Because Tyler did not discuss the community-caretaking exception, much less establish rules for its application, the majority should not have placed such reliance on it. Finally, as I explain later, I do not believe that the prosecution in this case established a factual record that justified a warrantless entry under any exception to the warrant requirement.34
2. DAVIS DOES NOT SUPPORT THE MAJORITY'S DECISION
With Tyler properly limited to emergency situations, the majority opinion is left to relying solely on our decision in Davis. But Davis does not support it either.
Davis explicitly stated that its holding was based on the emergency-aid exception, not the community-caretaking exception.35 Thus, its discussion of the broader community-caretaking exception is dicta and is not binding on this Court. Nonetheless, to the extent that Davis is informative here, it points to a result the opposite of that reached by the majority.
Davis involved the warrantless entry of a hotel room by police officers after they received reports of gunshots being fired. In its discussion of community-caretaking functions, the Court was extremely careful to note the significant difference in privacy interests between a car and a dwelling.36 The Davis Court ultimately held that the warrantless entry in that case could not be justified under the emergency-aid exception.37 Once the Davis Court so held, it did not make an independent community-caretaking analysis to determine whether the warrantless entry could be justified on that basis.

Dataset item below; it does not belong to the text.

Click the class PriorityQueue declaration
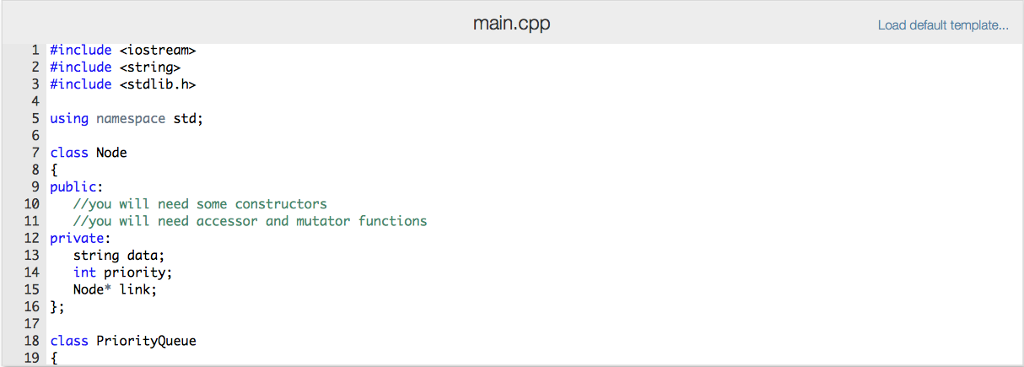1024x367 pixels. pyautogui.click(x=123, y=341)
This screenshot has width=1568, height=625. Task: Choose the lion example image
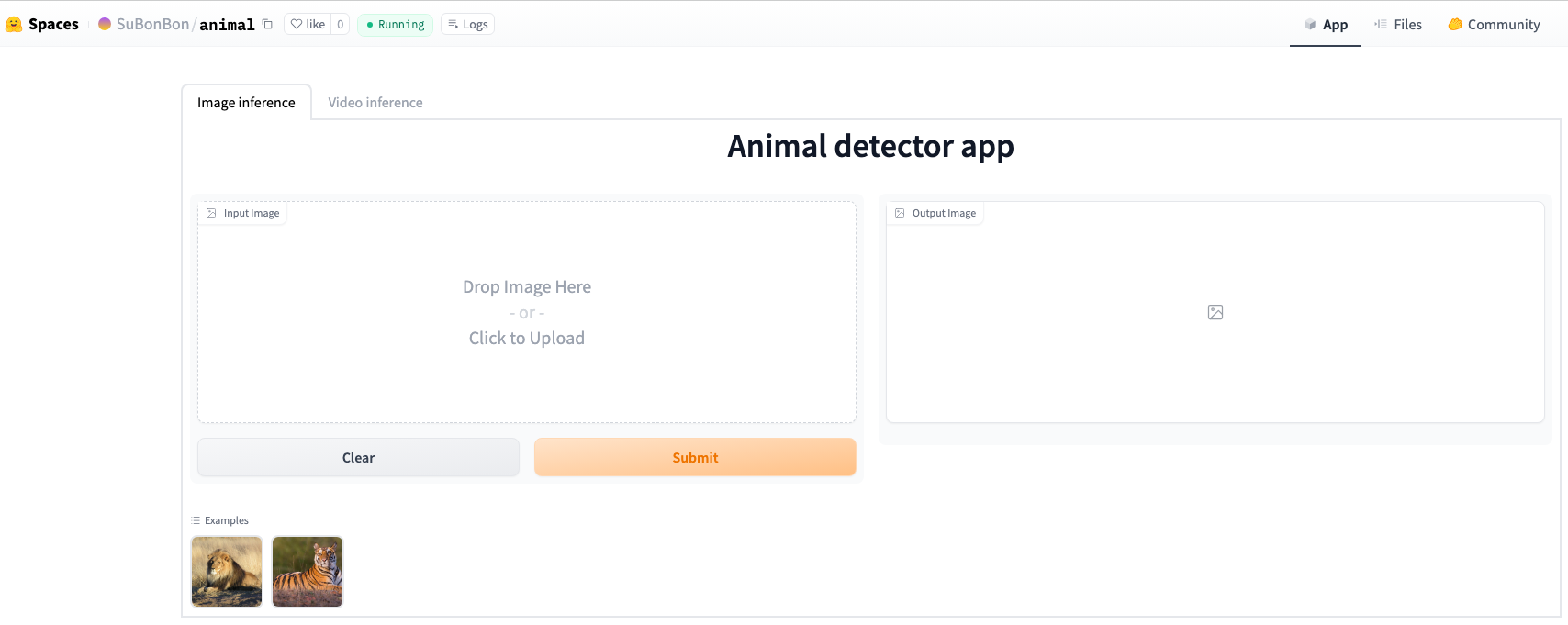coord(227,572)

Hence, Davis created a sliding scale for assessing the reasonableness of searches undertaken on the basis of community-caretaking functions. Because of the greater Fourth Amendment protections afforded to residences, there are few community-caretaking functions that would justify a warrantless search of a residence under Davis. Only when governmental officials act to address an emergency and their actions meet the standard for the emergency or emergency-aid exceptions is a warrantless entry into a home proper.38
Two Michigan cases, People v. Toohey and People v. Krezen, have discussed the community-caretaking function of police officers in upholding automobile searches under the inventory exception to the warrant requirement.39 The Toohey Court surveyed the United States Supreme Court's decisions in Cady and South Dakota v. Opperman.40 It noted that inventory searches of automobiles satisfy the Fourth Amendment's “reasonableness” requirement if they are “conducted pursuant to standardized police procedure․”41 Although Toohey and Krezen discussed the community-caretaking functions of the police in impounding automobiles, neither decision discussed an independent community-caretaking exception to the warrant requirement.
In sum, no decision from this Court has expressly defined the parameters of a community-caretaking exception to the warrant requirement. Krezen, Toohey, City of Troy v. Ohlinger, and Davis all discussed the community-caretaking functions of law enforcement officers.42 But in none of those cases did the Court uphold a warrantless entry or search on the basis of the community-caretaking exception. Rather, the Krezen and Toohey decisions relied on the inventory exception. The Ohlinger and Davis decisions relied on, and fashioned a test for the application of, the emergency-aid exception. Therefore, this Court has no controlling authority on point.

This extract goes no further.